C’est à cet exercice que se prête plus de 250 acteurs venus de différents pays du continent et d’ailleurs durant 4 jours à Lomé. Ceci dans le cadre de la réunion annuelle des Directeurs du Programme élargi de vaccination (PEV) de l’Afrique de l’Ouest.
En effet, la vaccination permet de sauver des millions de vies et est largement reconnue comme l’une des interventions sanitaires les plus efficaces et les moins coûteuses. Pourtant, aujourd’hui, le nombre d’enfants qui, dans le monde, ne sont pas vaccinés ou qui le sont insuffisamment est encore de 19,4 millions.
L’objectif général de cette réunion est de faire la revue des stratégies, le partage d’expériences avec un accent sur les meilleures pratiques, les défis à relever, et comment mieux engager les parties prenantes, pour, au final, une amélioration des programmes de vaccination dans la sous-région.
Pour la représentante résidente de l’OMS au Togo, Dr Fatoumata Binta Tidiane Diallo, c’est avec désarroi qu’on constate une augmentation des enfants qui n’ont jamais reçu ne serait qu’une seule dose de vaccin, et la recrudescence des maladies qu’on pensait avoir maitrisé, particulièrement ces trois dernières années avec l’arrivée de la Covid-19.
« Nous devons poursuivre les efforts de renforcement de nos systèmes de santé à travers l’introduction de nouveaux vaccins au PEV (contre le cancer du col de l’utérus, contre le paludisme, etc…) pour protéger davantage nos enfants contre les maladies infantiles. »,a-t-elle affirmé.

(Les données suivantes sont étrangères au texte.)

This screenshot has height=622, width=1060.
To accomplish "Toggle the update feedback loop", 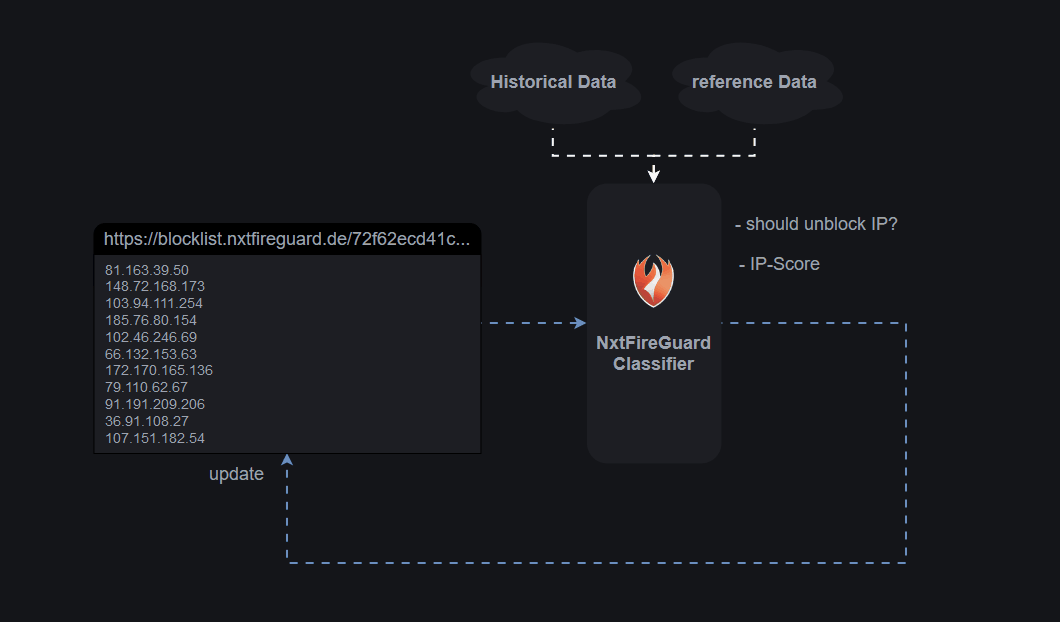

Aussi, a-t-elle souligné « Il est essentiel de renforcer le système de santé et de renouer des efforts à la mise à échelle des interventions à haut impact ; d’investir dans des infrastructures de santé résilientes, de garantir l’approvisionnement en vaccin de qualité et de mettre en place des systèmes de surveillance efficaces pour détecter rapidement les flambées épidémiques. »
Les répercussions sans précédent de la pandémie de COVID-19 sur les services de vaccination de routine ont fait augmenter le nombre d’enfants « zéro dose » et sous-vaccinés, soit une hausse de 16 % entre 2019 et 2021 qui porte à environ 33 millions le total cumulé de ces enfants (sur la période 2019-2021), ce qui représente près de la moitié du nombre mondial, d’après les estimations de l’OMS et du Fonds des Nations Unies pour l’enfance (UNICEF).
« Il s’agit, entre autres, de réduire sensiblement le nombre d’enfants non vaccinés ou sous vacciné dès la naissance ; d’arrêter la circulation du poliovirus sauvage et des formes dérivées, de stopper toutes les flambés ou les recrudescences des maladies évitables par la vaccination », a rappelé Dr Fatoumata Binta Tidiane Diallo.